» **What is expected**:
Please output exactly the lines below, starting at the line that has "KiTa (281, 2043)" and ending at the line that has "Zapisz się (195, 1155)", both included; leave out all pictures and include nothing else.

» **Records for this exercise**:
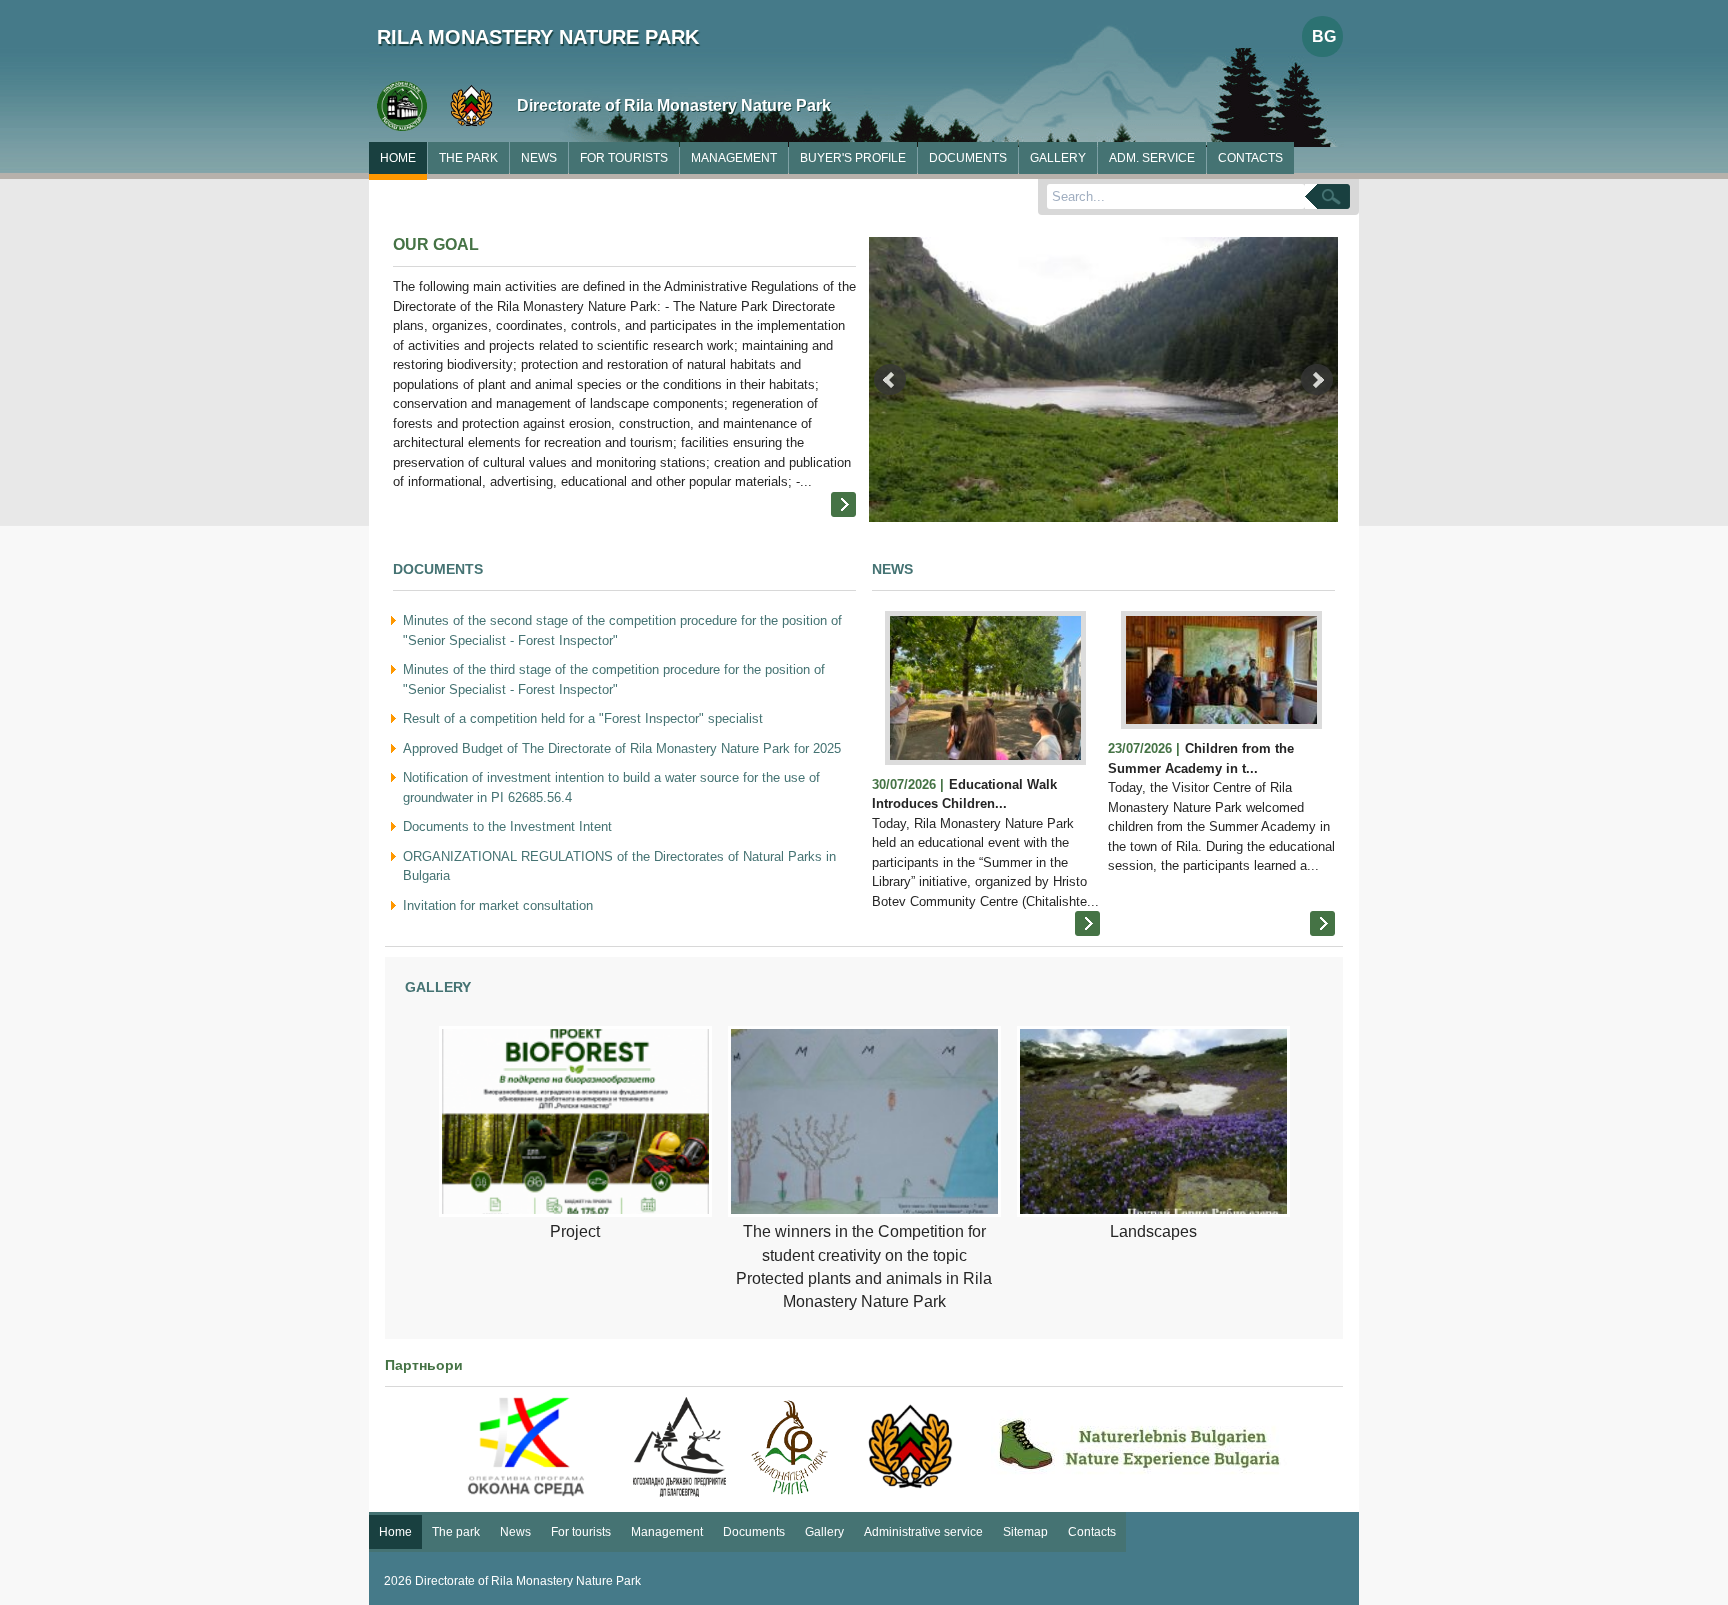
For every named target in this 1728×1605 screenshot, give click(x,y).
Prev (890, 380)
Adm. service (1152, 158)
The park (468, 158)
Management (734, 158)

==

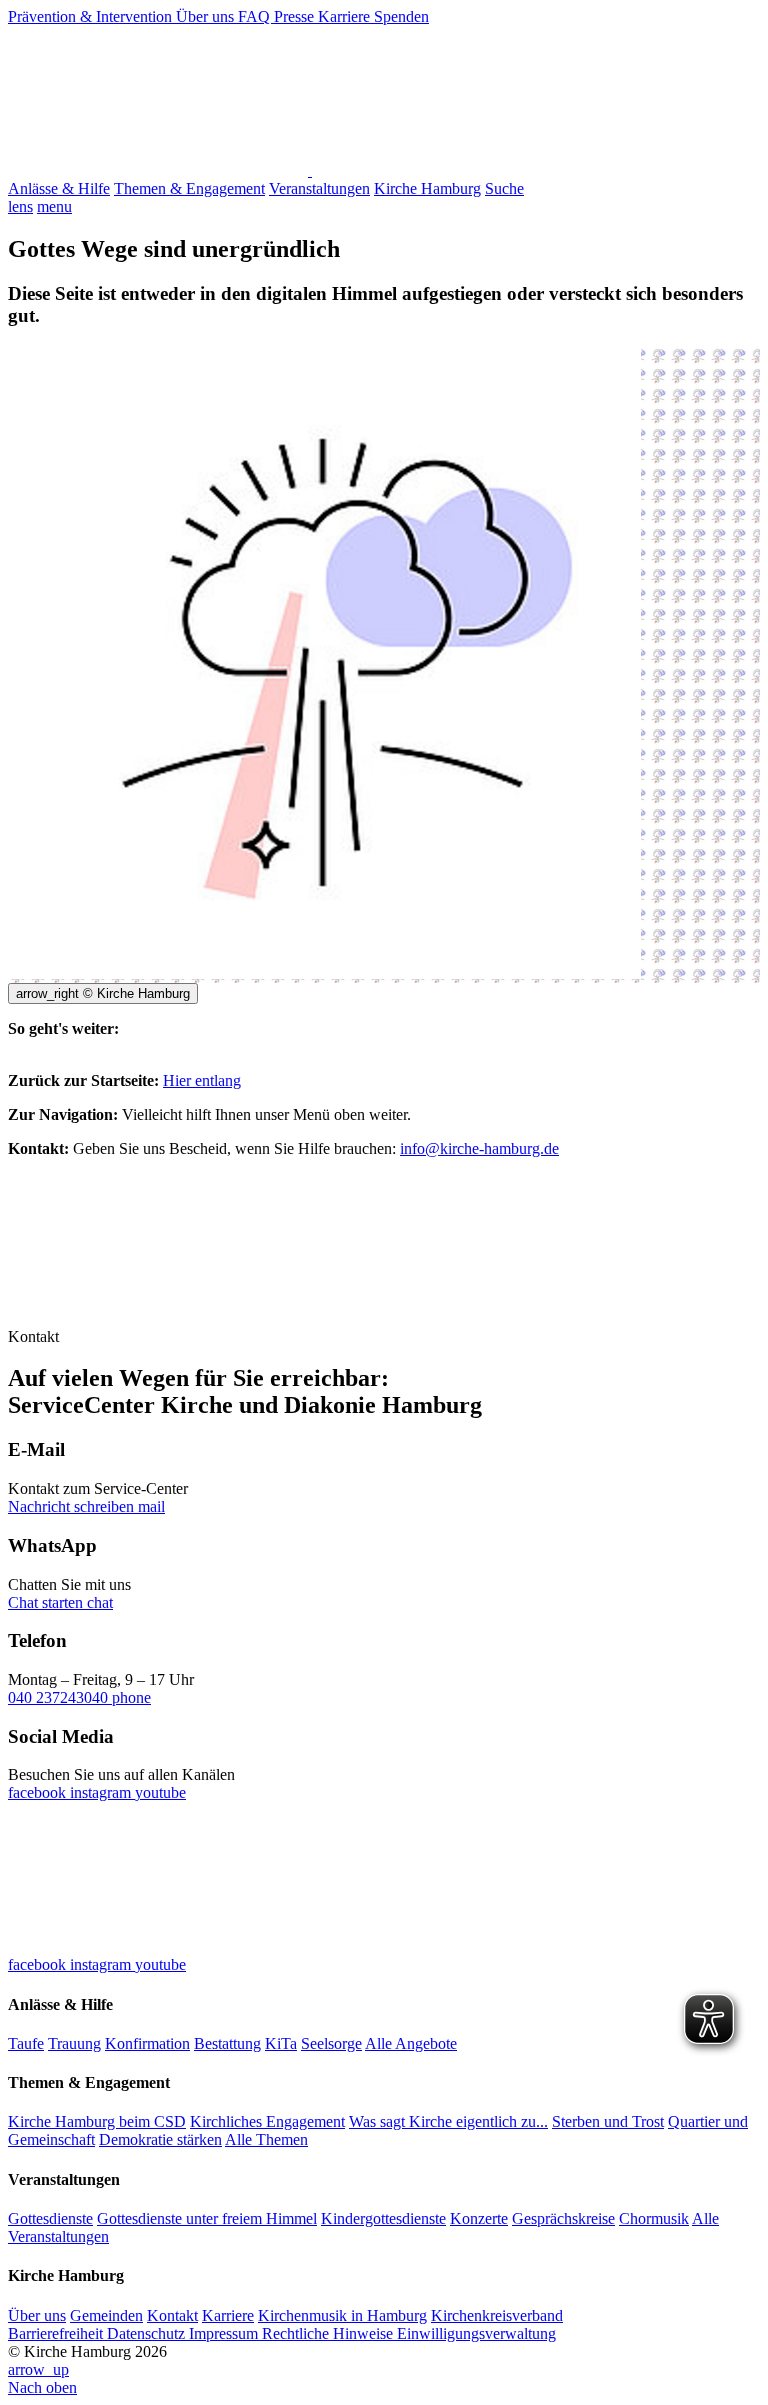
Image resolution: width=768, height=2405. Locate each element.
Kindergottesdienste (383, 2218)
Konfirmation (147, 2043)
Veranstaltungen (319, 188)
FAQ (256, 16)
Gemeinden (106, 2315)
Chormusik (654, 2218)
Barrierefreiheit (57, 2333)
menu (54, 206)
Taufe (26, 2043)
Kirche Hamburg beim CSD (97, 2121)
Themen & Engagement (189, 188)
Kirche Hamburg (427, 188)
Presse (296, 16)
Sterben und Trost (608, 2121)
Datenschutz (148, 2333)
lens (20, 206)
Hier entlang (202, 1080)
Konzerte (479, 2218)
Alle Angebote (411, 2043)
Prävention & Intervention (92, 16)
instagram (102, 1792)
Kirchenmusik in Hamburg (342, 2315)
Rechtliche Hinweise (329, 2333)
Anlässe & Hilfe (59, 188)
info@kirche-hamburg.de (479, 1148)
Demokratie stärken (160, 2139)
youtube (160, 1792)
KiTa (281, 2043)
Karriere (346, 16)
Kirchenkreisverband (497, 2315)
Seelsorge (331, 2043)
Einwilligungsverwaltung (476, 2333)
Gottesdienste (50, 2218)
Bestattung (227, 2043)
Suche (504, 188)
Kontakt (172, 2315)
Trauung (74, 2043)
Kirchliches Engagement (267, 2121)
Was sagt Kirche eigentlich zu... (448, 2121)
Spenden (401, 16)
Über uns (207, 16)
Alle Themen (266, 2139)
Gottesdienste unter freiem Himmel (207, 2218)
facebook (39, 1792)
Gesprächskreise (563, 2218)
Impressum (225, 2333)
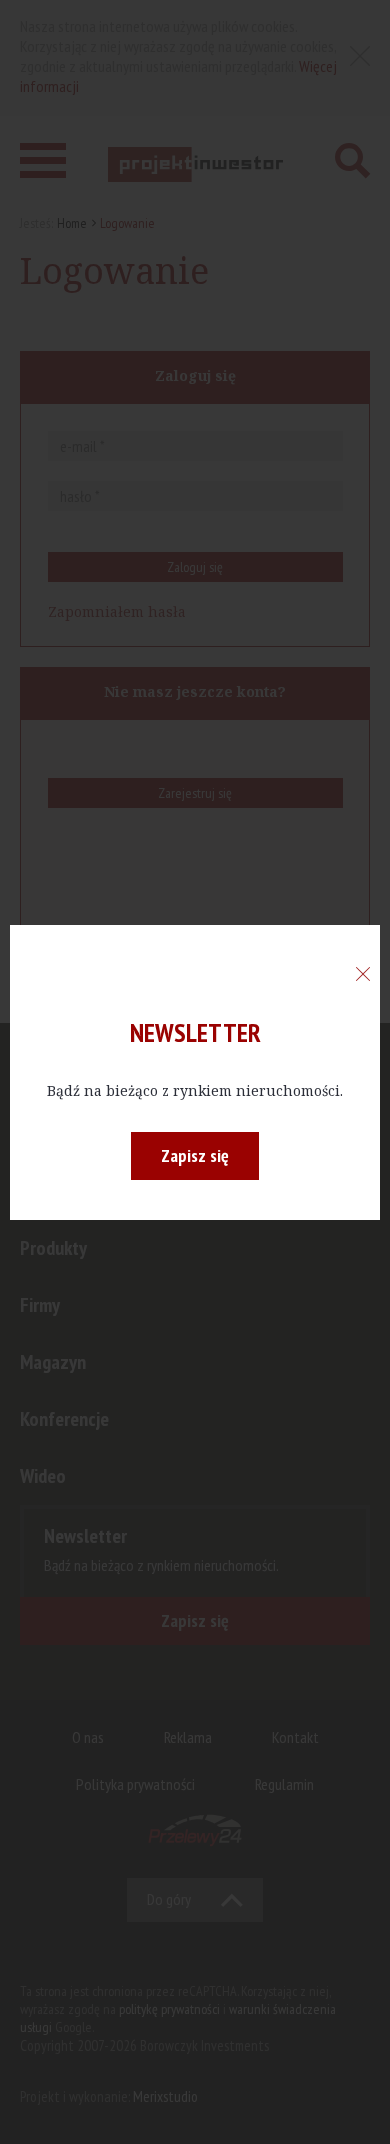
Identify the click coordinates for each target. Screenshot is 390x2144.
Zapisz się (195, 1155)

» **Output for this task**:
KiTa (281, 2043)
Karriere (346, 16)
Kirchenkreisverband (497, 2315)
Seelsorge (331, 2043)
Einwilligungsverwaltung (476, 2333)
Gottesdienste (50, 2218)
Bestattung (227, 2043)
Suche (504, 188)
Kontakt (172, 2315)
Trauung (74, 2043)
Kirchliches Engagement (267, 2121)
Was sagt Kirche eigentlich zu... (448, 2121)
Spenden (401, 16)
Über uns (207, 16)
Alle Themen (266, 2139)
Gottesdienste unter freiem Himmel (207, 2218)
facebook (39, 1792)
Gesprächskreise (563, 2218)
Impressum (225, 2333)
Identify the click coordinates for each target. Screenshot is 390x2144.
Zapisz się (195, 1155)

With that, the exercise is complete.